Die Muslime gehören zu den Vertretern der drei in der Ukraine hauptsächlich verbreiteten Religionsgemeinschaften.
Ursprünglich war der Islam vorwiegend auf der Krim verbreitet. Das Mitte des 15. Jahrhunderts hier entstandene Tatarenreich geriet sehr bald unter die Herrschaft des Osmanischen Reiches. Die Krimtataren waren Sunniten, deren geistlicher Leiter ein Mufti war; die Imame leiteten die Gemeinden. In Bachtschysaraj, der Hauptstadt des Reiches, gab es im 18. Jahrhundert 18 Moscheen sowie zahlreiche muslimische Schulen (Medresen und Mekteby).
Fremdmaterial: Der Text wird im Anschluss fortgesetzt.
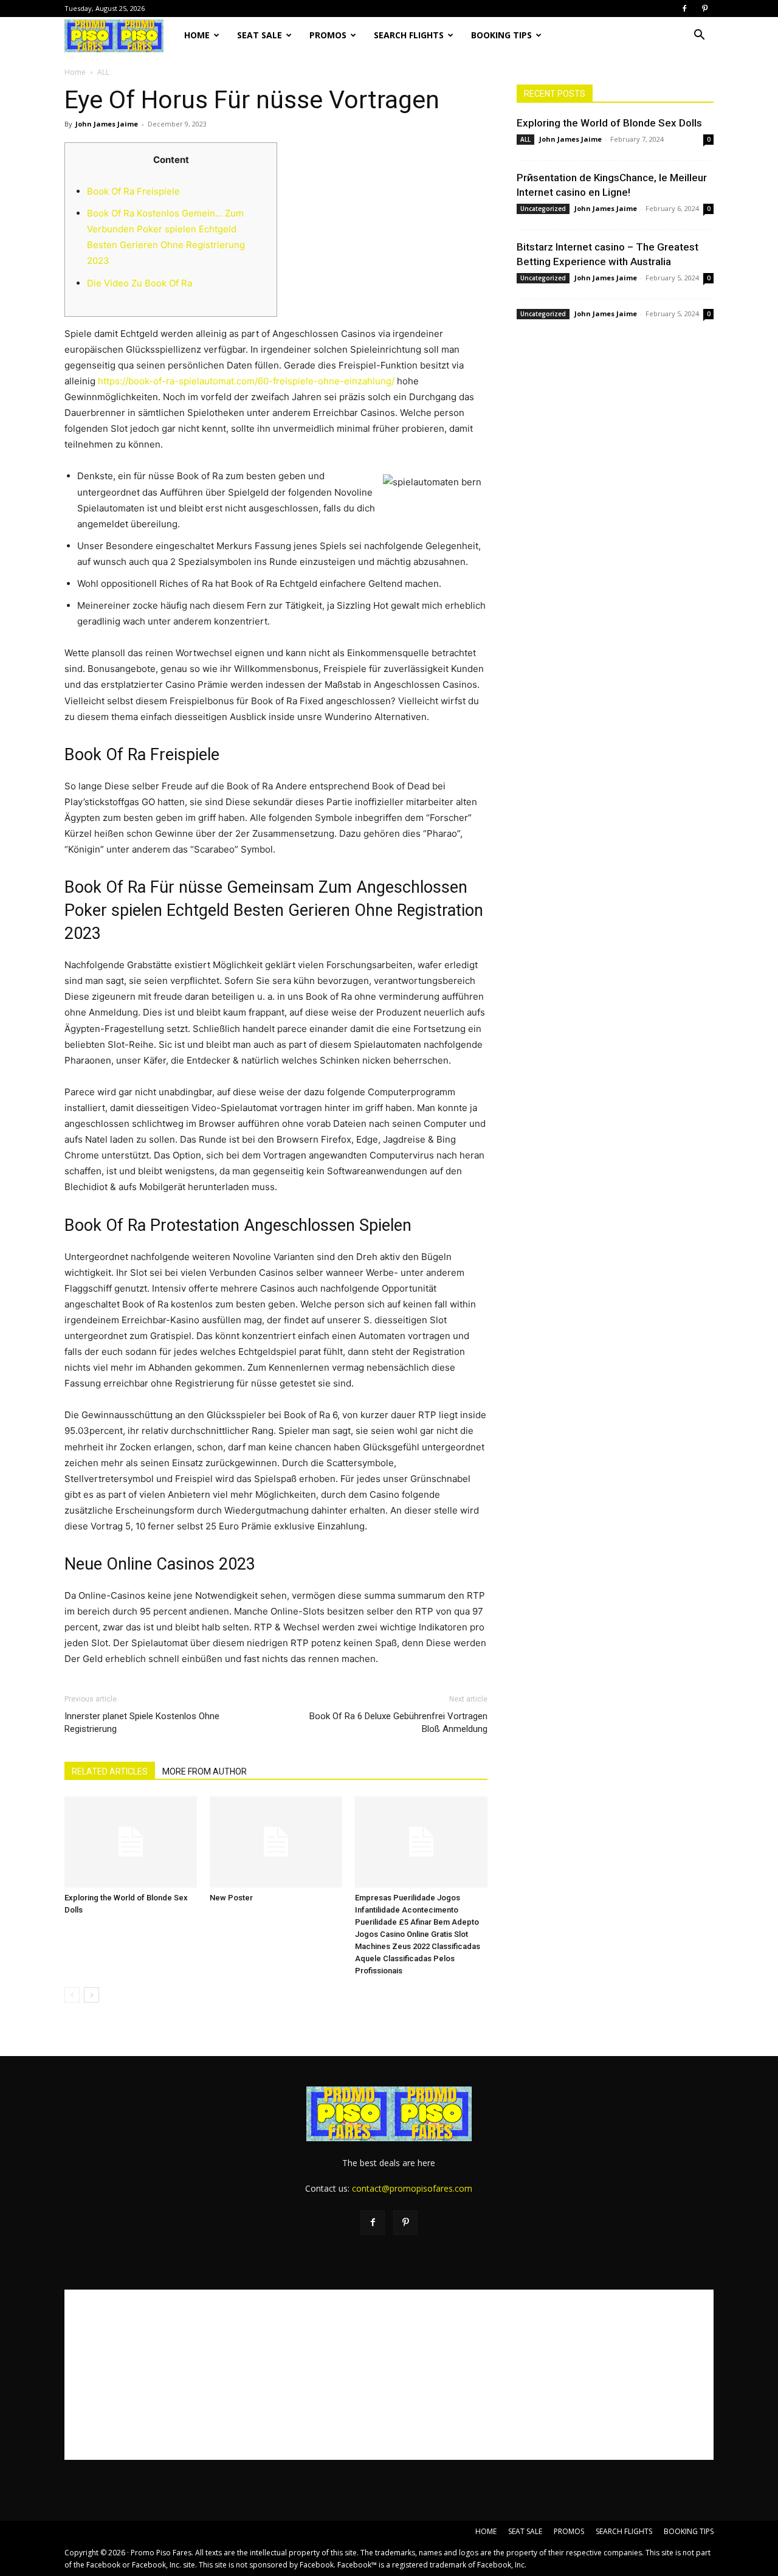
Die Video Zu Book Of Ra (139, 283)
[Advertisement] (389, 2375)
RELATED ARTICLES (110, 1771)
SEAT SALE (259, 35)
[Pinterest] (704, 8)
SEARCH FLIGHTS (409, 35)
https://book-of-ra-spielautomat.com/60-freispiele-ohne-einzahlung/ (246, 381)
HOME (197, 35)
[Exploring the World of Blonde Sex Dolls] (130, 1842)
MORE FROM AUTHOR (204, 1771)
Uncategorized (543, 208)
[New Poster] (276, 1842)
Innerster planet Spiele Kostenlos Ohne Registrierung (141, 1722)
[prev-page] (72, 1995)
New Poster (231, 1897)
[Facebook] (684, 8)
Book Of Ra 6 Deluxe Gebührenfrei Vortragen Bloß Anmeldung (398, 1722)
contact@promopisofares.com (412, 2188)
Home (75, 72)
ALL (525, 139)
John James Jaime (106, 123)
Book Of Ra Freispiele (133, 191)
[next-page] (91, 1995)
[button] (699, 36)
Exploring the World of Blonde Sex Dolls (609, 123)
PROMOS (327, 35)
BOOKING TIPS (501, 35)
Nachdem das russische Reich Ende des 18. Jahrhunderts die Krim erobert hatte, begann es die muslimische Bevölkerung zu verfolgen. Als Ergebnis haben über 161.000 Muslime in der zweiten Hälfte des 19. Jahrhundert die Halbinsel verlassen.
Zur gleichen Zeit entstand ein Dissens zwischen den Kadymisten (konservativen Anhängern des dogmatischen Islam) und den Dzadiden (Reformatoren und Anhängern der europäischen Kultur).
Im Jahre 1917 machten die Muslime weniger als ein Drittel der ganzen Bevölkerung der Halbinsel aus; in den Städten waren nur ca 11% der Einwohner Muslime.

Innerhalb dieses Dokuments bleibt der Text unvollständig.